RECORDS FOR THE EXERCISE.
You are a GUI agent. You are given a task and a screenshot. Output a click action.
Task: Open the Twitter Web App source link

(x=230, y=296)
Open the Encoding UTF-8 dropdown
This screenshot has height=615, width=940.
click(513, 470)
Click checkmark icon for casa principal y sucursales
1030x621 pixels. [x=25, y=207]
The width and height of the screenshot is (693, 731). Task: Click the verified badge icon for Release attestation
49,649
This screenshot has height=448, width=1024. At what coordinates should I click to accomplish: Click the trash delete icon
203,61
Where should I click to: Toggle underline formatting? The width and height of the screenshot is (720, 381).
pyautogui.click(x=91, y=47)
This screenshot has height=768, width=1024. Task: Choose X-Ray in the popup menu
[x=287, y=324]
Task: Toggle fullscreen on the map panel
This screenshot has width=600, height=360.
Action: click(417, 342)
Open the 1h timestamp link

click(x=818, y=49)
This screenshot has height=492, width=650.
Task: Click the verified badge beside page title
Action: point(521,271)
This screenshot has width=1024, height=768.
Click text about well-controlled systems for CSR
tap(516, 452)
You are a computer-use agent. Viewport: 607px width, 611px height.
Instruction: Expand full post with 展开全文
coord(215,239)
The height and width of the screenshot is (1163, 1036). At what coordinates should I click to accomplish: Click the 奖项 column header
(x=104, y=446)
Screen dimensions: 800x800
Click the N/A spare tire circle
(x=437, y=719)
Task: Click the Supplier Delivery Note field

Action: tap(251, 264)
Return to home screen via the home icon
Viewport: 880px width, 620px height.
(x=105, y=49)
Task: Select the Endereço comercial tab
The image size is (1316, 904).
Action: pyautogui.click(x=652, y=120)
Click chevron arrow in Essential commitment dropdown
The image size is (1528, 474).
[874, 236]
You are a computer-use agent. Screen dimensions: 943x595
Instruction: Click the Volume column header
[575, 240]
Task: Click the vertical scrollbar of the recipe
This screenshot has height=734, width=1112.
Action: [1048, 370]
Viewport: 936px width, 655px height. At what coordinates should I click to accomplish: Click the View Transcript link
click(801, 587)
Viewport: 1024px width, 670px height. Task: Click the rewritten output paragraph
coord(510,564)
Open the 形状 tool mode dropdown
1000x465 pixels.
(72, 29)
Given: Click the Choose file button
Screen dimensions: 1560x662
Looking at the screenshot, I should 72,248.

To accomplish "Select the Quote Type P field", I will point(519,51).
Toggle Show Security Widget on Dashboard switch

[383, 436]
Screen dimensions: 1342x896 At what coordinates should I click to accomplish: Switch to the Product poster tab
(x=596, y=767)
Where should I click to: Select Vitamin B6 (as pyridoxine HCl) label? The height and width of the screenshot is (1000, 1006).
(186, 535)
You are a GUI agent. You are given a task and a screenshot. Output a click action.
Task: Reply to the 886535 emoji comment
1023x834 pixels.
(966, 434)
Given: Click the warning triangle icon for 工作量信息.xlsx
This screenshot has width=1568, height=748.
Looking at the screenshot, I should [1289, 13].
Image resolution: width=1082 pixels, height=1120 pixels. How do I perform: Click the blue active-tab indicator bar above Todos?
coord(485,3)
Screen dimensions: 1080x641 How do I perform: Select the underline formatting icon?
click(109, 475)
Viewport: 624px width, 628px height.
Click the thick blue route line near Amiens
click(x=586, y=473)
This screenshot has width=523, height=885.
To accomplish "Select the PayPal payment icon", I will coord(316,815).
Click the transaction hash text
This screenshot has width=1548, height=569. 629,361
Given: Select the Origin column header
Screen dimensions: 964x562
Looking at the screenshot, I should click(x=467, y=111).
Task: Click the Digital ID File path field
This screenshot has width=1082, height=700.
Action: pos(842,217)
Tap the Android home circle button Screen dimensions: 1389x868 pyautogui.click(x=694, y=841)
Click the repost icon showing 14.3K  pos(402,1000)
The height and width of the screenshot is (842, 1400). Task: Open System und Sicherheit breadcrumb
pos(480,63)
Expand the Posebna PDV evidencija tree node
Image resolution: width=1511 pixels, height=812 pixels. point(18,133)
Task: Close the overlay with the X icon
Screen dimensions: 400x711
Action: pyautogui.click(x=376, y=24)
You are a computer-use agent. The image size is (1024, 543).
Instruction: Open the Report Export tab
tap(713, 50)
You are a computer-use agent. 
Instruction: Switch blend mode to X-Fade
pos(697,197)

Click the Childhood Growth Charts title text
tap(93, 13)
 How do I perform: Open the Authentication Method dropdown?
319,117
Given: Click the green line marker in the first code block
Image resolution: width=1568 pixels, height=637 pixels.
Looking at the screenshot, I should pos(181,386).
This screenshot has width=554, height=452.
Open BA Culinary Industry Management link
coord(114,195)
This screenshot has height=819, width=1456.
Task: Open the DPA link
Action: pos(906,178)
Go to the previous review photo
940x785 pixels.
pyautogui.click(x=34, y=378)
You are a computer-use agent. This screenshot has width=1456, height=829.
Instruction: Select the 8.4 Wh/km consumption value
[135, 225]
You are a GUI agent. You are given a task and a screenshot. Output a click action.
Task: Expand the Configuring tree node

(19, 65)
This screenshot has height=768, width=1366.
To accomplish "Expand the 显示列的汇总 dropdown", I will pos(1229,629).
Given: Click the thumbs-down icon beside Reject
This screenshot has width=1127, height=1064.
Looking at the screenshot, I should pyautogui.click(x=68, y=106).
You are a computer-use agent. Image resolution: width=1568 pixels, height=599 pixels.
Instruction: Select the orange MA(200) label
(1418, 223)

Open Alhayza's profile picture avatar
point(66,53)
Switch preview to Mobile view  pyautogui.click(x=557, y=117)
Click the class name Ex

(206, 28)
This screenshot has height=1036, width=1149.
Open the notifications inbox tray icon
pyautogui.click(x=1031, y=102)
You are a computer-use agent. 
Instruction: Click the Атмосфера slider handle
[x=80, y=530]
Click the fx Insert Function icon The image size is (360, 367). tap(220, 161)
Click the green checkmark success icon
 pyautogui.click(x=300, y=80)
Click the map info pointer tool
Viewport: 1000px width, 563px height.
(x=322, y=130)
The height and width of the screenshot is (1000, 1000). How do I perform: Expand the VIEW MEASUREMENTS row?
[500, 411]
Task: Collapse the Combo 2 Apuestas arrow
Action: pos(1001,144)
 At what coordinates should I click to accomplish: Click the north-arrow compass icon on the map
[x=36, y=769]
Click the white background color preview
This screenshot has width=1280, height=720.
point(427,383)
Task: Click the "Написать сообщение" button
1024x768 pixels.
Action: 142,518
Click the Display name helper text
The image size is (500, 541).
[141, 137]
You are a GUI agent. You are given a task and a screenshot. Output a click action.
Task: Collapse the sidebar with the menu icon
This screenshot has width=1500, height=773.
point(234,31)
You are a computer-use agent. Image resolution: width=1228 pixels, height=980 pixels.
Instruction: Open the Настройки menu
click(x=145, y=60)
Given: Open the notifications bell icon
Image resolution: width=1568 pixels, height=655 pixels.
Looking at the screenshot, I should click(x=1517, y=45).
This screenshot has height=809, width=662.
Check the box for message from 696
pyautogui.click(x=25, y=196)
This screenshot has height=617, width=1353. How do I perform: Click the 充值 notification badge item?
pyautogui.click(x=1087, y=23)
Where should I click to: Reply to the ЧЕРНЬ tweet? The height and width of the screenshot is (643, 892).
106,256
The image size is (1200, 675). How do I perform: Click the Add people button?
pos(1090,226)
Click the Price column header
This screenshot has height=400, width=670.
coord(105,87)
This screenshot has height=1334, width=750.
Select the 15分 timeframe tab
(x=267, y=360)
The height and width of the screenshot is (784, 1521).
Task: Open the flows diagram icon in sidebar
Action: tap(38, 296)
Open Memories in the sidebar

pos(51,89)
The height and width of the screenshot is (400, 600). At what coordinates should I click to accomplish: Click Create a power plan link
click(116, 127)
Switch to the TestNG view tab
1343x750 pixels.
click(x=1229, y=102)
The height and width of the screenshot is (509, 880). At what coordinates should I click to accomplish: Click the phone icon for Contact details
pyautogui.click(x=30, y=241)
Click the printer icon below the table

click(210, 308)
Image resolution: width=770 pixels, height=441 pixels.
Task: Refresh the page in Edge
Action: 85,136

WHAT YOU HAVE TO DO. Return only the stretch of the material above from the line holding "Click the class name Ex" through the line holding "Click the fx", copied exactly.

OUTPUT OF THE EXERCISE.
Click the class name Ex

(206, 28)
This screenshot has height=1036, width=1149.
Open the notifications inbox tray icon
pyautogui.click(x=1031, y=102)
You are a computer-use agent. 
Instruction: Click the Атмосфера slider handle
[x=80, y=530]
Click the fx Insert Function icon The image size is (360, 367). tap(220, 161)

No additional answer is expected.